» Data for the task:

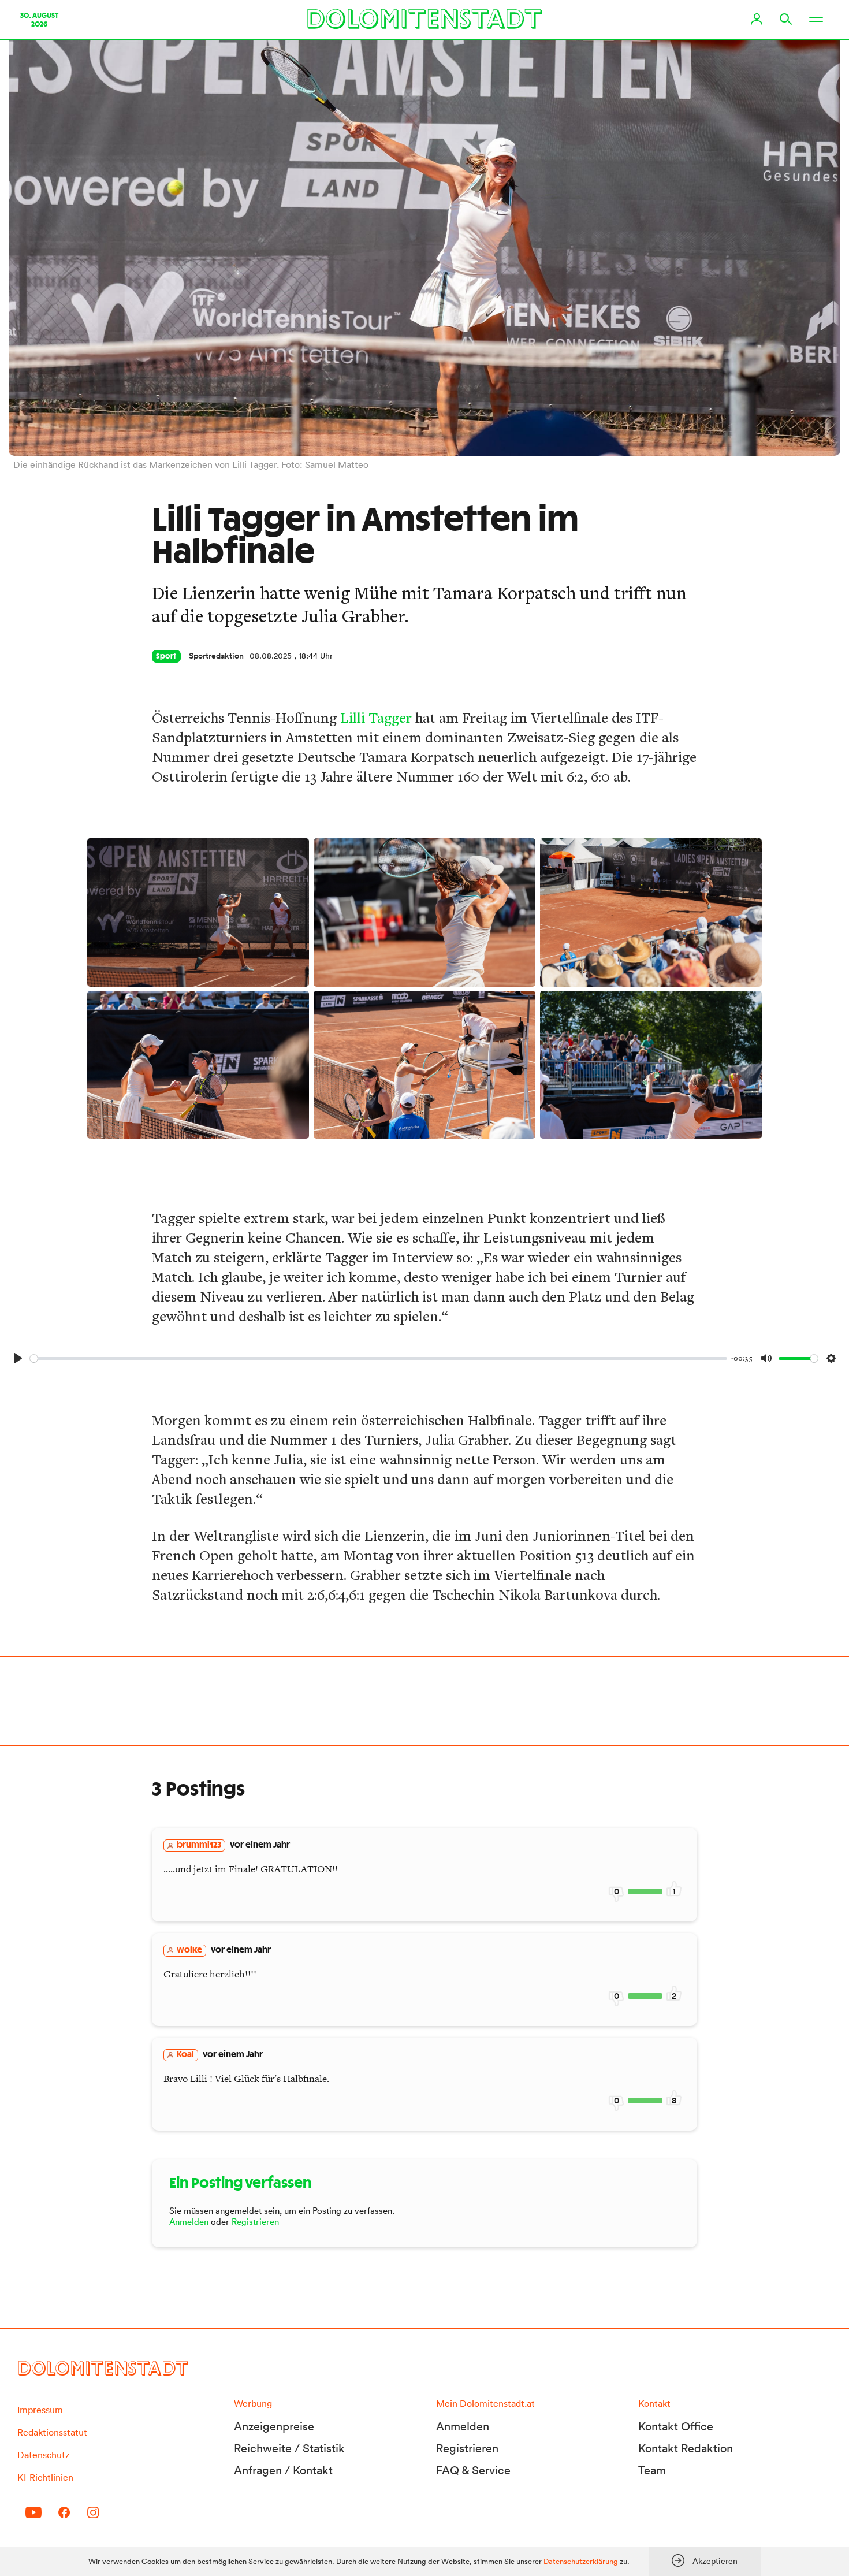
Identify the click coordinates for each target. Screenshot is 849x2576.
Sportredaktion (216, 655)
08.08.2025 (271, 655)
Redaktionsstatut (52, 2432)
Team (652, 2470)
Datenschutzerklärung (580, 2561)
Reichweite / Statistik (289, 2448)
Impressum (40, 2409)
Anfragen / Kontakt (283, 2470)
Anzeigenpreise (274, 2426)
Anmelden (188, 2221)
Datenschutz (43, 2454)
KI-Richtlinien (45, 2477)
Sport (166, 656)
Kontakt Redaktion (685, 2448)
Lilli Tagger (376, 717)
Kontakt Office (675, 2426)
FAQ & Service (473, 2470)
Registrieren (255, 2221)
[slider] (378, 1358)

» The task: Return, word for word, every line from the line with "KI-Richtlinien (45, 2477)" to the final line of the data.

» Answer to the exercise:
KI-Richtlinien (45, 2477)
Sport (166, 656)
Kontakt Redaktion (685, 2448)
Lilli Tagger (376, 717)
Kontakt Office (675, 2426)
FAQ & Service (473, 2470)
Registrieren (255, 2221)
[slider] (378, 1358)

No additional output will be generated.